- Supplied material
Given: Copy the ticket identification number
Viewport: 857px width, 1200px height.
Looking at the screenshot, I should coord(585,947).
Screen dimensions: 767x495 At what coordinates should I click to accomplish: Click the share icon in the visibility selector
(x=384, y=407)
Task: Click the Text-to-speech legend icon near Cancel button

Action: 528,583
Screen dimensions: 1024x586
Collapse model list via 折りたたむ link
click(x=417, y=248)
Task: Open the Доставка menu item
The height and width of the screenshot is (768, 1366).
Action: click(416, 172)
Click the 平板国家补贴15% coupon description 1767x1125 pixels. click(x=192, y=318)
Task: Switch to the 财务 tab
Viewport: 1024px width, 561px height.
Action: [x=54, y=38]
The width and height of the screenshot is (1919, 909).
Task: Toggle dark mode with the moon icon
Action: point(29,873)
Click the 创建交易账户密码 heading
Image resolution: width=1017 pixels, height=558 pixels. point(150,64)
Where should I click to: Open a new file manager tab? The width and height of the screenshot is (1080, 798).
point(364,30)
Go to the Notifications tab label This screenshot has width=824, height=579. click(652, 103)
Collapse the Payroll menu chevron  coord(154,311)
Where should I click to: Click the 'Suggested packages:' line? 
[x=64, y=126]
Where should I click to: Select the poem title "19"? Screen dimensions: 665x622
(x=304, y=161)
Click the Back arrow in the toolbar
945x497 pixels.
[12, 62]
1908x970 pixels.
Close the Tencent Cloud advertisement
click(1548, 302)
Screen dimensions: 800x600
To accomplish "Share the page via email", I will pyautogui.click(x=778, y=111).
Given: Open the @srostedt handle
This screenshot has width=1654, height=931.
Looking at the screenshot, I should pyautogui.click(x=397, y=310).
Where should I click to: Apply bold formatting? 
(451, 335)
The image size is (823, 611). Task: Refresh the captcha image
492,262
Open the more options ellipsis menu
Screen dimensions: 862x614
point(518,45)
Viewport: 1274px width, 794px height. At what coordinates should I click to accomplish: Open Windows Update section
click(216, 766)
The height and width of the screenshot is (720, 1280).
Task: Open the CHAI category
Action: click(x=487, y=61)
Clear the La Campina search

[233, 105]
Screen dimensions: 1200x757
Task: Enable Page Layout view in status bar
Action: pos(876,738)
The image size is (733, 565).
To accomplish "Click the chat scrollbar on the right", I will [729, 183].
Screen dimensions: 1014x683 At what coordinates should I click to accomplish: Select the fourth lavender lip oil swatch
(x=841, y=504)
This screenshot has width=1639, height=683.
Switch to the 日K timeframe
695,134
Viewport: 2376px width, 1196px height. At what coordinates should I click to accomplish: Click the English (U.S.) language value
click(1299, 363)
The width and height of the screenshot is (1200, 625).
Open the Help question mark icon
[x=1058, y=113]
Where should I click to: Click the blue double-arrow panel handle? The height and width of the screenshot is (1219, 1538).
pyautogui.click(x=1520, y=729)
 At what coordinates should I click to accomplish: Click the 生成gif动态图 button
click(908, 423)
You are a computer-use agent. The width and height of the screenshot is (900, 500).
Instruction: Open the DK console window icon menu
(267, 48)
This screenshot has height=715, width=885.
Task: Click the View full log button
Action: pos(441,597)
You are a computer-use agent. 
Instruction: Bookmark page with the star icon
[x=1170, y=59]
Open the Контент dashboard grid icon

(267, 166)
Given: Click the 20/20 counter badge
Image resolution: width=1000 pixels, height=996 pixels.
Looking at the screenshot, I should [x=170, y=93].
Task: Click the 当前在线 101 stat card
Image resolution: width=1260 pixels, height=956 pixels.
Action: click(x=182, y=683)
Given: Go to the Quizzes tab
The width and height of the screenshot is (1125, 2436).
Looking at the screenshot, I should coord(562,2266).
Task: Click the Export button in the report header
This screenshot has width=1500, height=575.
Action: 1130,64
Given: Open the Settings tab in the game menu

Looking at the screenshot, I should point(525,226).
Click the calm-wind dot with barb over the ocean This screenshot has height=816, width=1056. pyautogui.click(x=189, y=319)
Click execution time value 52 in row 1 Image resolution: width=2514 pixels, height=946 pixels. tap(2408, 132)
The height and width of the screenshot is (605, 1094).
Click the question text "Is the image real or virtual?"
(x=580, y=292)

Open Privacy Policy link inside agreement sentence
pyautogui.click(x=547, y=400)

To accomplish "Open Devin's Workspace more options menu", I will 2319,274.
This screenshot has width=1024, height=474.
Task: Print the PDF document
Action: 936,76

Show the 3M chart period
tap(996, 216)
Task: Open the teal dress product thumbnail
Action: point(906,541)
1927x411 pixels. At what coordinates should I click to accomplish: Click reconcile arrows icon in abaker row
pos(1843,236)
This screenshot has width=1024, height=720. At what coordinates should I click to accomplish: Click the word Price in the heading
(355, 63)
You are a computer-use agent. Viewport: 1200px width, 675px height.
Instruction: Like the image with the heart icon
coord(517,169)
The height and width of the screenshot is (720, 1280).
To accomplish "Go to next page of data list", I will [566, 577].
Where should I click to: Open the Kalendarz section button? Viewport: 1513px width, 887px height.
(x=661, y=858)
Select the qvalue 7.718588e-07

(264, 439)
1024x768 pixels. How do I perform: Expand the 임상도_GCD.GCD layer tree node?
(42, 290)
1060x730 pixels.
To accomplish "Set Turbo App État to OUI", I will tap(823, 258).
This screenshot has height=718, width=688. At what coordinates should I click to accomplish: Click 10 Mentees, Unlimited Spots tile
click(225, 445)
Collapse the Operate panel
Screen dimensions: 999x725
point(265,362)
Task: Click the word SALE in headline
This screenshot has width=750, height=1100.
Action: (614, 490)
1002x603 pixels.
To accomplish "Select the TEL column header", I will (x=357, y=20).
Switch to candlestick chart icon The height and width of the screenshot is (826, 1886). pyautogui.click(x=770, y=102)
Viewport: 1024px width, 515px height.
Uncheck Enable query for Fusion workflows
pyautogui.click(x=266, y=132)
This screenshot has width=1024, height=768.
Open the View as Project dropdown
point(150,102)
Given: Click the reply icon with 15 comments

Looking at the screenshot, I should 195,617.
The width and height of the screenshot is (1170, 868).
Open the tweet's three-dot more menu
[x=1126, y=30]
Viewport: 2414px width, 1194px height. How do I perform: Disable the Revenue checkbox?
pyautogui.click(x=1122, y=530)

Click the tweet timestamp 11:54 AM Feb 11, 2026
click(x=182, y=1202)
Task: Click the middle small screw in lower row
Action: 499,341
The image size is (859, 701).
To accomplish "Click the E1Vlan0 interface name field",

- What needs to be done
All of the records above should be repeated exactly.

- Output below
Given: Copy the ticket identification number
Viewport: 857px width, 1200px height.
Looking at the screenshot, I should coord(585,947).
Screen dimensions: 767x495 At what coordinates should I click to accomplish: Click the share icon in the visibility selector
(x=384, y=407)
Task: Click the Text-to-speech legend icon near Cancel button

Action: 528,583
Screen dimensions: 1024x586
Collapse model list via 折りたたむ link
click(x=417, y=248)
Task: Open the Доставка menu item
The height and width of the screenshot is (768, 1366).
Action: click(416, 172)
Click the 平板国家补贴15% coupon description 1767x1125 pixels. click(x=192, y=318)
Task: Switch to the 财务 tab
Viewport: 1024px width, 561px height.
Action: [x=54, y=38]
The width and height of the screenshot is (1919, 909).
Task: Toggle dark mode with the moon icon
Action: point(29,873)
Click the 创建交易账户密码 heading
Image resolution: width=1017 pixels, height=558 pixels. point(150,64)
Where should I click to: Open a new file manager tab? The width and height of the screenshot is (1080, 798).
point(364,30)
Go to the Notifications tab label This screenshot has width=824, height=579. click(652, 103)
Collapse the Payroll menu chevron  coord(154,311)
Where should I click to: Click the 'Suggested packages:' line? 
[x=64, y=126]
Where should I click to: Select the poem title "19"? Screen dimensions: 665x622
(x=304, y=161)
Click the Back arrow in the toolbar
945x497 pixels.
[12, 62]
1908x970 pixels.
Close the Tencent Cloud advertisement
click(1548, 302)
Screen dimensions: 800x600
To accomplish "Share the page via email", I will pyautogui.click(x=778, y=111).
Given: Open the @srostedt handle
This screenshot has width=1654, height=931.
Looking at the screenshot, I should pyautogui.click(x=397, y=310).
Where should I click to: Apply bold formatting? 
(451, 335)
The image size is (823, 611). Task: Refresh the captcha image
492,262
Open the more options ellipsis menu
Screen dimensions: 862x614
point(518,45)
Viewport: 1274px width, 794px height. At what coordinates should I click to accomplish: Open Windows Update section
click(216, 766)
The height and width of the screenshot is (720, 1280).
Task: Open the CHAI category
Action: click(x=487, y=61)
Clear the La Campina search

[233, 105]
Screen dimensions: 1200x757
Task: Enable Page Layout view in status bar
Action: pos(876,738)
The image size is (733, 565).
To accomplish "Click the chat scrollbar on the right", I will [729, 183].
Screen dimensions: 1014x683 At what coordinates should I click to accomplish: Select the fourth lavender lip oil swatch
(x=841, y=504)
This screenshot has width=1639, height=683.
Switch to the 日K timeframe
695,134
Viewport: 2376px width, 1196px height. At what coordinates should I click to accomplish: Click the English (U.S.) language value
click(1299, 363)
The width and height of the screenshot is (1200, 625).
Open the Help question mark icon
[x=1058, y=113]
Where should I click to: Click the blue double-arrow panel handle? The height and width of the screenshot is (1219, 1538).
pyautogui.click(x=1520, y=729)
 At what coordinates should I click to accomplish: Click the 生成gif动态图 button
click(908, 423)
You are a computer-use agent. The width and height of the screenshot is (900, 500).
Instruction: Open the DK console window icon menu
(267, 48)
This screenshot has height=715, width=885.
Task: Click the View full log button
Action: pos(441,597)
You are a computer-use agent. 
Instruction: Bookmark page with the star icon
[x=1170, y=59]
Open the Контент dashboard grid icon

(267, 166)
Given: Click the 20/20 counter badge
Image resolution: width=1000 pixels, height=996 pixels.
Looking at the screenshot, I should [x=170, y=93].
Task: Click the 当前在线 101 stat card
Image resolution: width=1260 pixels, height=956 pixels.
Action: click(x=182, y=683)
Given: Go to the Quizzes tab
The width and height of the screenshot is (1125, 2436).
Looking at the screenshot, I should coord(562,2266).
Task: Click the Export button in the report header
This screenshot has width=1500, height=575.
Action: 1130,64
Given: Open the Settings tab in the game menu

Looking at the screenshot, I should point(525,226).
Click the calm-wind dot with barb over the ocean This screenshot has height=816, width=1056. pyautogui.click(x=189, y=319)
Click execution time value 52 in row 1 Image resolution: width=2514 pixels, height=946 pixels. tap(2408, 132)
The height and width of the screenshot is (605, 1094).
Click the question text "Is the image real or virtual?"
(x=580, y=292)

Open Privacy Policy link inside agreement sentence
pyautogui.click(x=547, y=400)

To accomplish "Open Devin's Workspace more options menu", I will 2319,274.
This screenshot has width=1024, height=474.
Task: Print the PDF document
Action: 936,76

Show the 3M chart period
tap(996, 216)
Task: Open the teal dress product thumbnail
Action: point(906,541)
1927x411 pixels. At what coordinates should I click to accomplish: Click reconcile arrows icon in abaker row
pos(1843,236)
This screenshot has width=1024, height=720. At what coordinates should I click to accomplish: Click the word Price in the heading
(355, 63)
You are a computer-use agent. Viewport: 1200px width, 675px height.
Instruction: Like the image with the heart icon
coord(517,169)
The height and width of the screenshot is (720, 1280).
To accomplish "Go to next page of data list", I will [566, 577].
Where should I click to: Open the Kalendarz section button? Viewport: 1513px width, 887px height.
(x=661, y=858)
Select the qvalue 7.718588e-07

(264, 439)
1024x768 pixels. How do I perform: Expand the 임상도_GCD.GCD layer tree node?
(42, 290)
1060x730 pixels.
To accomplish "Set Turbo App État to OUI", I will tap(823, 258).
This screenshot has height=718, width=688. At what coordinates should I click to accomplish: Click 10 Mentees, Unlimited Spots tile
click(225, 445)
Collapse the Operate panel
Screen dimensions: 999x725
point(265,362)
Task: Click the word SALE in headline
This screenshot has width=750, height=1100.
Action: (614, 490)
1002x603 pixels.
To accomplish "Select the TEL column header", I will (x=357, y=20).
Switch to candlestick chart icon The height and width of the screenshot is (826, 1886). pyautogui.click(x=770, y=102)
Viewport: 1024px width, 515px height.
Uncheck Enable query for Fusion workflows
pyautogui.click(x=266, y=132)
This screenshot has width=1024, height=768.
Open the View as Project dropdown
point(150,102)
Given: Click the reply icon with 15 comments

Looking at the screenshot, I should 195,617.
The width and height of the screenshot is (1170, 868).
Open the tweet's three-dot more menu
[x=1126, y=30]
Viewport: 2414px width, 1194px height. How do I perform: Disable the Revenue checkbox?
pyautogui.click(x=1122, y=530)

Click the tweet timestamp 11:54 AM Feb 11, 2026
click(x=182, y=1202)
Task: Click the middle small screw in lower row
Action: 499,341
The image size is (859, 701).
To accomplish "Click the E1Vlan0 interface name field",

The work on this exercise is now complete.